Activity
Could the lines from the line bearing "You are a computer-use" to the end of the records below be copied exactly, with the pictures left out and no other lines added?

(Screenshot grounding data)
[Start of Attachment]

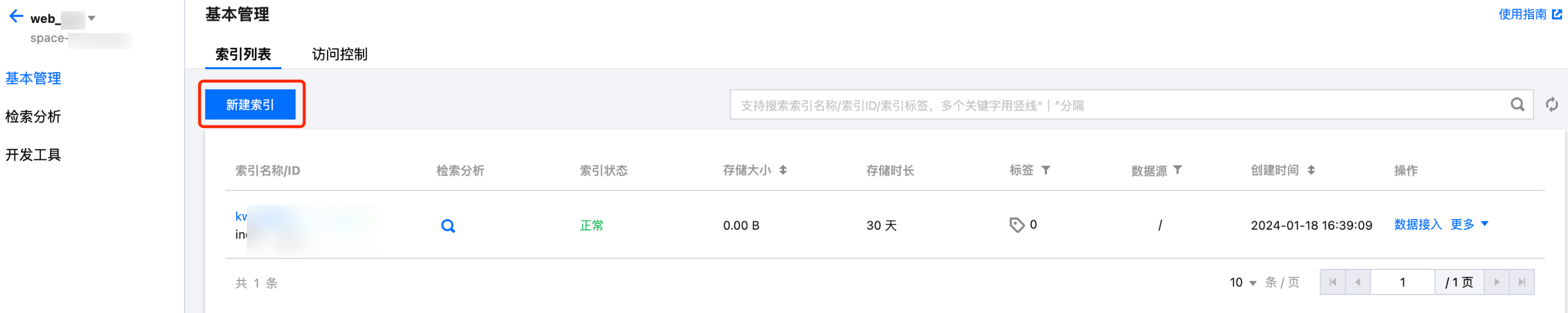Open 检索分析 magnifier for the index row
The height and width of the screenshot is (313, 1568).
pyautogui.click(x=448, y=226)
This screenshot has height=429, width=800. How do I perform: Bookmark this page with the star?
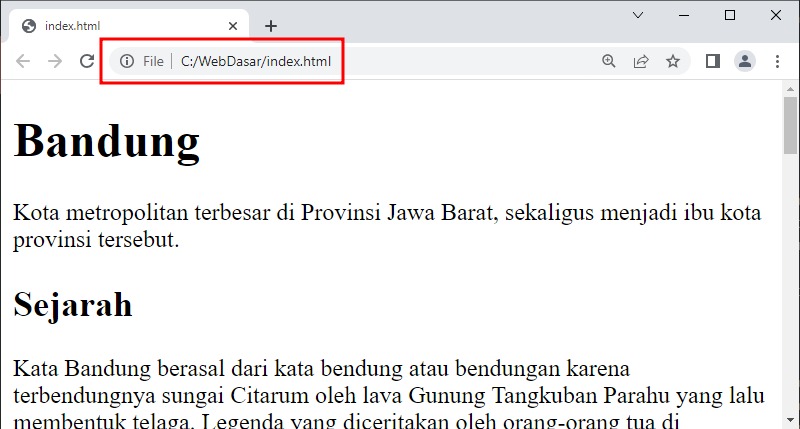pos(673,62)
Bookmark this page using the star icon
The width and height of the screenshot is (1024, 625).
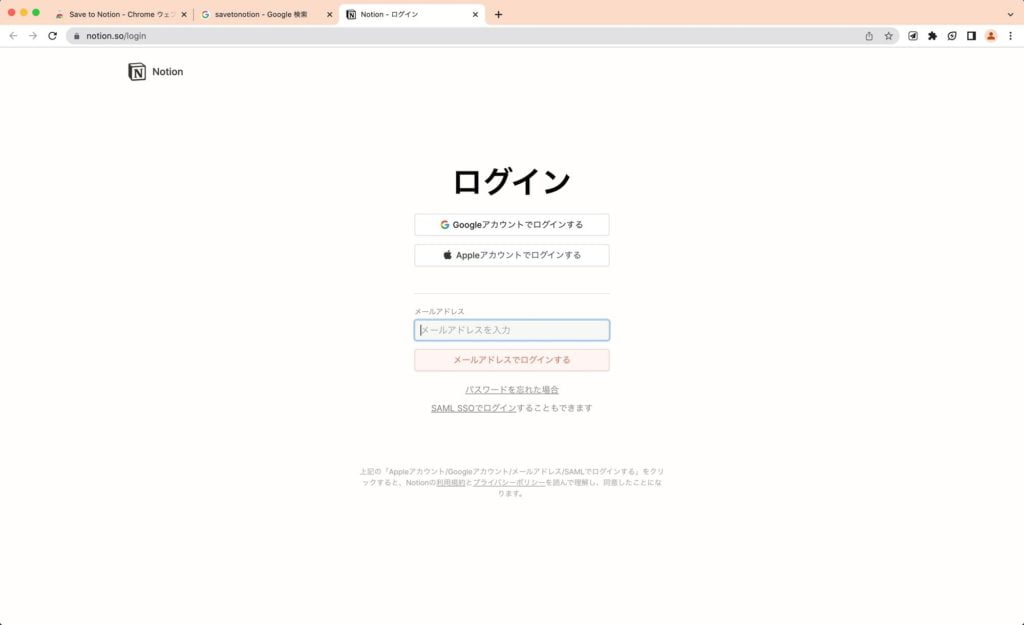tap(888, 36)
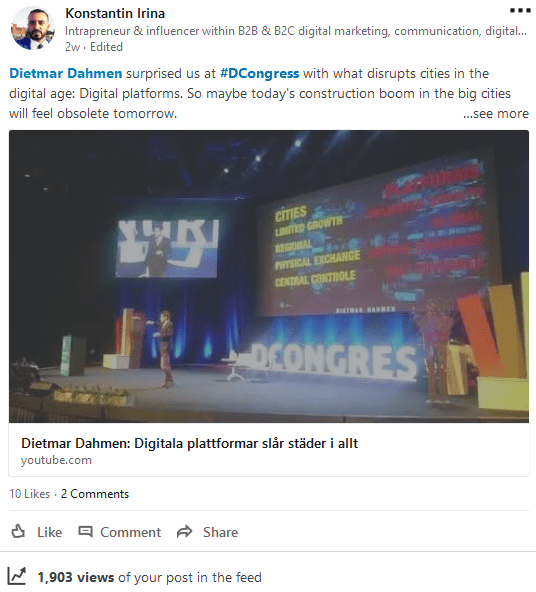This screenshot has width=536, height=592.
Task: Click the Comment button label
Action: pyautogui.click(x=131, y=532)
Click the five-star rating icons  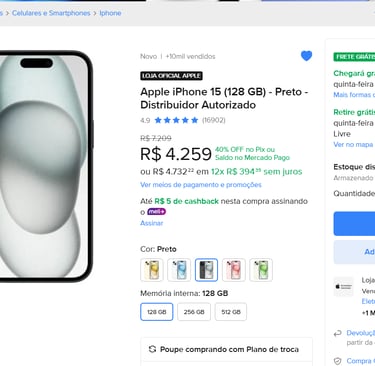[176, 120]
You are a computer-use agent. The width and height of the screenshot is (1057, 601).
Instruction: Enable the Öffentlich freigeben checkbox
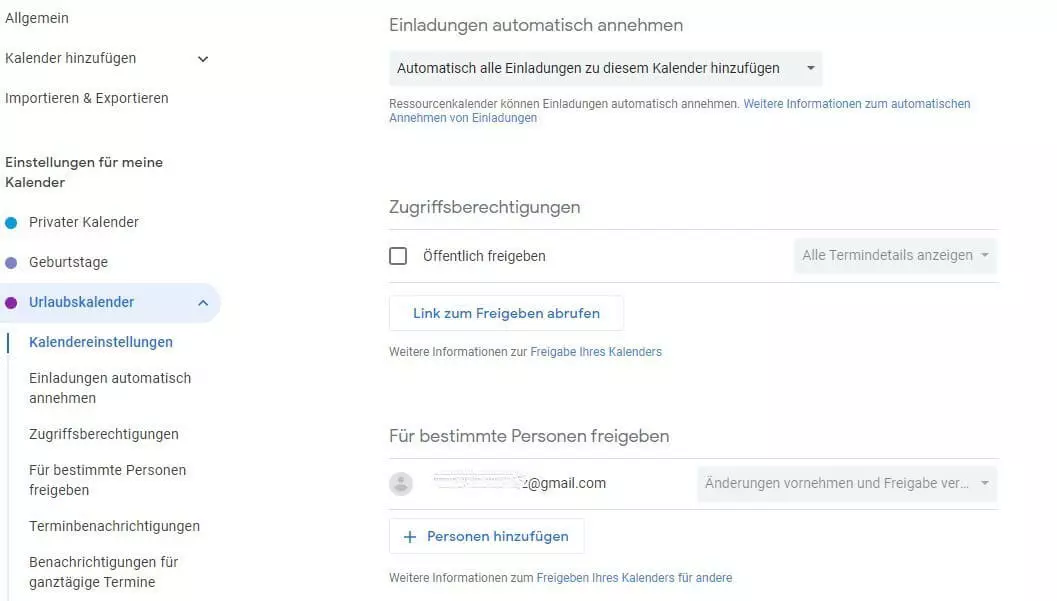[x=398, y=256]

[End of Attachment]

Solution below
You are a computer-use agent. The width and height of the screenshot is (1057, 601).
Instruction: Enable the Öffentlich freigeben checkbox
[x=398, y=256]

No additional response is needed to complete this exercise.